Central Station Sydney and other operas
Places come alive as we get to know their stories. The Murray River has endless tales drifting to the sea. Flemington Racecourse produces memories every year, some of them better forgotten! Papunya had its artists and the knowledge they put down in paint. The story of Ned Kelly will never die in the region to which he’s given his name. Fred Hollows is hallowed in the places where he did his work. Innamincka has its Dig tree and memories of Burke and Wills. To travel through Australia is to realise how much that has happened has never achieved its apotheosis in song: this collection of librettos borrows its energies from our remembering, gently chides us for our forgetting, and calls on our composers to do what only they can do.
Written by Chester Eagle
Designed by Vane Lindesay
Layout by Chris Giacomi and Karen Wilson
Circa 46,000 words
Electronic publication by Trojan Press (2006)
The writing of this book:
By way of discussing the writing of this collection I have reproduced the introduction:
This is my third book of librettos and once again I have taken a different approach to the form. Similarities to my earlier efforts will also be obvious – a willingness to locate opera well away from great theatres, a certain irreverence, an avoidance of the tragedies and horrors of the European genre, et cetera. The main consistency in my approach lies in my belief that different times and places call for different operas. This idea is taken a little further in the present collection.
Each of these librettos refers to a particular place, and is meant to be performed there, although there is no reason why people elsewhere shouldn’t borrow it if they so desire. This idea is a little more radical than it sounds. The events of most of the great European operas have a location – Nuremberg (Wagner’s Meistersingers), Rome (Puccini’s Tosca), or, let us say, Seville (Rossini’s Barber, Bizet’s Carmen, Mozart’s Don Giovanni). Et cetera. How important these places, these settings, were to the composers, I cannot say. Audiences, I am inclined to think, rarely locate the famous operas in actual places; they all occur in the spaces of the imagination, that is to say inside the minds of those who watch them. Once this relationship between the events being staged and the minds of the listeners, the viewers, has been established, the opera is secure because it no longer needs location. It wanders the firmament as freely as Goldilocks or Macbeth (can you tell me where Dunsinane is? Yes, it’s in Scotland, but where?)
So each of the librettos refers to a particular place: how innovative is this, if at all? How important?

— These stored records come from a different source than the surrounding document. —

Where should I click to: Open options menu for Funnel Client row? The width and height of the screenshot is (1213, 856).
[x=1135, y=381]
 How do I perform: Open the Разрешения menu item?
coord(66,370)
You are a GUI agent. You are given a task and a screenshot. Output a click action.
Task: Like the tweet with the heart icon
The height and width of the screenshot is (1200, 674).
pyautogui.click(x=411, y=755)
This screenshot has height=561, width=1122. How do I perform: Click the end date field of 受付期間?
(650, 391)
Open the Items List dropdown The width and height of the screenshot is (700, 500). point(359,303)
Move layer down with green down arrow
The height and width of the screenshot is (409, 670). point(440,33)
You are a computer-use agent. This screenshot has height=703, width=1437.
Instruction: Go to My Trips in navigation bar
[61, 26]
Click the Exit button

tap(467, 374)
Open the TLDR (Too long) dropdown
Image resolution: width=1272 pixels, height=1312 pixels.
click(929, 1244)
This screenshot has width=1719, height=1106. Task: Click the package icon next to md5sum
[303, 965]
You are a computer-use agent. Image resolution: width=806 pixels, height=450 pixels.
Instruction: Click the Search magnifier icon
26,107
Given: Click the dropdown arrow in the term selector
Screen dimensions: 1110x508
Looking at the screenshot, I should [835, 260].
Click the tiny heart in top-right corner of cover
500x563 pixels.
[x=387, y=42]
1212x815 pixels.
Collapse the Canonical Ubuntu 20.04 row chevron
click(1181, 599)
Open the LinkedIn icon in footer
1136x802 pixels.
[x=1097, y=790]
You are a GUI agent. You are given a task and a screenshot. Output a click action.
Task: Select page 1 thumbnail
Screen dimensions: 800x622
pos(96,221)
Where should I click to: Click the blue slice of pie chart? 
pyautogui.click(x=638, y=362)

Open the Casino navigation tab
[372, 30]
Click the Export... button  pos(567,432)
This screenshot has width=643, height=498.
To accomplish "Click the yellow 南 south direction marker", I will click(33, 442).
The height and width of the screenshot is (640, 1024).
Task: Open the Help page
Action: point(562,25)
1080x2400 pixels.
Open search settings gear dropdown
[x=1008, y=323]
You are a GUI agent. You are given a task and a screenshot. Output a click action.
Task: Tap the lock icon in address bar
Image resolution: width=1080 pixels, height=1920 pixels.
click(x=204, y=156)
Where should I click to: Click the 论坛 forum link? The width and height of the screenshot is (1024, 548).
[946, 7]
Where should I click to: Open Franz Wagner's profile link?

To the librettist, very. I wish to give the places of my country a voice. This means the people too. In writing these librettos I have imagined them being performed in front of visitors to the opera’s region, people who, I hope, will feel that they are being both accepted and to some degree inducted by watching a performance. If libretto, music and performance are good, then there is an assertion and acceptance of local pride. Nations need to be built on pride or prides, silly as some of them may be.
To the composer in the act of deciding whether or not they want to set a particular libretto, not important at all. They will judge what they read by whether or not it gives them expressive opportunities within their scope. If they decide to compose, however, the spirit of the chosen place will enter them to some degree. They will be setting events, and dialogue, yes, but also something more, flowing in from outside the particulars on the page.
To the audiences, if I may look that far ahead, both yes and no. They will want a good show, or they’ll be bored, or stay away. If the performance is successful, however, they should feel that they’ve encountered something which is not theirs, but which they can have access to while they are in the region that gave rise to it. I see these librettos as a means whereby local lore, legend and atmosphere can be displayed with pride and accepted with respect. In that sense, then, each of these librettos is the beginning of a dialogue between those who know something and those who are curious to find out.
The librettos in this collection, or rather the events they depict, are a somewhat scattered collection of things that entertain, interest or amuse one particular writer, which means, obviously enough, that they are limited by their creator’s mind. I will be pleased if this project succeeds, but much more pleased if what I offer here gives rise, eventually, to a new tradition in which the contents of this book are not the quirky offerings of one writer, but a tiny part of a much greater practice which has subsumed its beginning.
I put them before you in hopes of your enjoyment, amusement, or what you will. I think acceptance would be enough.